» Task prompt
State how many lines of the material below contain the string "avatar", giving only the number.

» Record excerpts
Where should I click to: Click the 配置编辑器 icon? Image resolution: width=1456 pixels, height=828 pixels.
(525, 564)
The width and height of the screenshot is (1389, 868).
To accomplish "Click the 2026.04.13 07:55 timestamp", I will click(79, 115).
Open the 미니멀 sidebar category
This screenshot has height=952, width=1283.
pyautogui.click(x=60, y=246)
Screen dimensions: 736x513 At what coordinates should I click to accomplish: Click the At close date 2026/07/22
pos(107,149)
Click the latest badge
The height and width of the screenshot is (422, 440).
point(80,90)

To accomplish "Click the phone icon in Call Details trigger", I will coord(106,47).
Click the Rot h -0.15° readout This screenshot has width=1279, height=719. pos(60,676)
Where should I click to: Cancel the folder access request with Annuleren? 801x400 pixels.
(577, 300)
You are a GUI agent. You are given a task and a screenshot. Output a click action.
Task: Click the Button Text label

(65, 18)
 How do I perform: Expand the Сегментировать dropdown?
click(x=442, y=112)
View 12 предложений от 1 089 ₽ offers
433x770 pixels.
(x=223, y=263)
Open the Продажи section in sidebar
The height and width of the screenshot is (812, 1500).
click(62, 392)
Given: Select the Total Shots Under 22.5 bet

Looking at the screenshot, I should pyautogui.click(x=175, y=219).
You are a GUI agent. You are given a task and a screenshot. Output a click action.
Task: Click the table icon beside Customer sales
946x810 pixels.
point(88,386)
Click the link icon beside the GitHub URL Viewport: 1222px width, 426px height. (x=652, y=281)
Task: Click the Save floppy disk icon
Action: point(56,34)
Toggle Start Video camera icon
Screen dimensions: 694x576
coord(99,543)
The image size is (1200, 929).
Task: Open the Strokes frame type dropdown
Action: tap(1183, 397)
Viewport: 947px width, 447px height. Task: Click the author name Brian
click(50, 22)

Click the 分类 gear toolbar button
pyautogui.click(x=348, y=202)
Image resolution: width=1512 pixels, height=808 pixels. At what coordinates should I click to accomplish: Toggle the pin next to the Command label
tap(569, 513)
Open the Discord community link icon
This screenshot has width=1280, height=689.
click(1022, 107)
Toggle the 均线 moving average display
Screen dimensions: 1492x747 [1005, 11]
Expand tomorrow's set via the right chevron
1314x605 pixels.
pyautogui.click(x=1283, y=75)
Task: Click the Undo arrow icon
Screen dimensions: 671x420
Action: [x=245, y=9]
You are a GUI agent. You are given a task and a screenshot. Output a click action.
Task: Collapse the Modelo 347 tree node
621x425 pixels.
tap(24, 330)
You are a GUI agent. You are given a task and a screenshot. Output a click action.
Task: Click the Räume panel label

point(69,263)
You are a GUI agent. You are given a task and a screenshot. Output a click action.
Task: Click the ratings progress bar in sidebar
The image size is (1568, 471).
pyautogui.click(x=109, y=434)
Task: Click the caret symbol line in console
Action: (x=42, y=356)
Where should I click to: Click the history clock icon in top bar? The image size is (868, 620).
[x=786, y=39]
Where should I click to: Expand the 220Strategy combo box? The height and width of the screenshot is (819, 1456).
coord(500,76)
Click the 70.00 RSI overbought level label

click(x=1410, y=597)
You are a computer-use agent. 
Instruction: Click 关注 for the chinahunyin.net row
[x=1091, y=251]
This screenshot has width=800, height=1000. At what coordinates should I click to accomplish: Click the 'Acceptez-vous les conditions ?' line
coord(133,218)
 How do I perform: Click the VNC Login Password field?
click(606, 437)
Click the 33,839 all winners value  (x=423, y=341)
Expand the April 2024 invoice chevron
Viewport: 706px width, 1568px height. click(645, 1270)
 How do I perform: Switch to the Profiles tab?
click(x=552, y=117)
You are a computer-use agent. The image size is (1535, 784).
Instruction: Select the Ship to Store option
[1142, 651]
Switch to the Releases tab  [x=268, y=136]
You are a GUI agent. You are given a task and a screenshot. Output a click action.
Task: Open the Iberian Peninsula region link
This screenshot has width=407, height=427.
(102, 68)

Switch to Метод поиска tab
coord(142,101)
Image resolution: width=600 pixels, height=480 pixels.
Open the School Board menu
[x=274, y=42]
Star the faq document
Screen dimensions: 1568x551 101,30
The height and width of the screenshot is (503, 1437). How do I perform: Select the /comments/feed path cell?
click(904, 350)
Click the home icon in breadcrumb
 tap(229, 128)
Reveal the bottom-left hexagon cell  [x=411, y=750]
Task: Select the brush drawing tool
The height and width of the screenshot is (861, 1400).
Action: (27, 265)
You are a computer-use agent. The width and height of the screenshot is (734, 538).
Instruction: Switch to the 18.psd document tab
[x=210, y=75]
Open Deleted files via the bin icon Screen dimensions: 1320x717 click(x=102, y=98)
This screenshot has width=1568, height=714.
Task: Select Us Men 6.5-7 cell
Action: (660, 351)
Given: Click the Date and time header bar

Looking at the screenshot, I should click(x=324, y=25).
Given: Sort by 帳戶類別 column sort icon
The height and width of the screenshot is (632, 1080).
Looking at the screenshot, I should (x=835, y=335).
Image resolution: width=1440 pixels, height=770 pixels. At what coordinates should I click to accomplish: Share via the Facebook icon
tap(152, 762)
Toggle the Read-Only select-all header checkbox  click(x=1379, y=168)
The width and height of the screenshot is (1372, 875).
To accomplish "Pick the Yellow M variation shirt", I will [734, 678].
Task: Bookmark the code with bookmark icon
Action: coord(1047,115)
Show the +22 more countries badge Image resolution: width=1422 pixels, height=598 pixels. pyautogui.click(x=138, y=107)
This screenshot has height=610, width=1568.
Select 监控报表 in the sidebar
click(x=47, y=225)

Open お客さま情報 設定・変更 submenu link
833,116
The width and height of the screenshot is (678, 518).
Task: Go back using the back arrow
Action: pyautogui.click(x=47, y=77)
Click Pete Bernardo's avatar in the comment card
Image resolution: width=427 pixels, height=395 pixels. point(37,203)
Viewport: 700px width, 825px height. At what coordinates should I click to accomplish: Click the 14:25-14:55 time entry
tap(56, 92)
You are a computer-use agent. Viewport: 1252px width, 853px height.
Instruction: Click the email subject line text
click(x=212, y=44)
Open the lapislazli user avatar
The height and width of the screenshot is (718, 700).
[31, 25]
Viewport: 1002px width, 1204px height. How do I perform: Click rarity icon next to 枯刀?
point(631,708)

» Correct output
2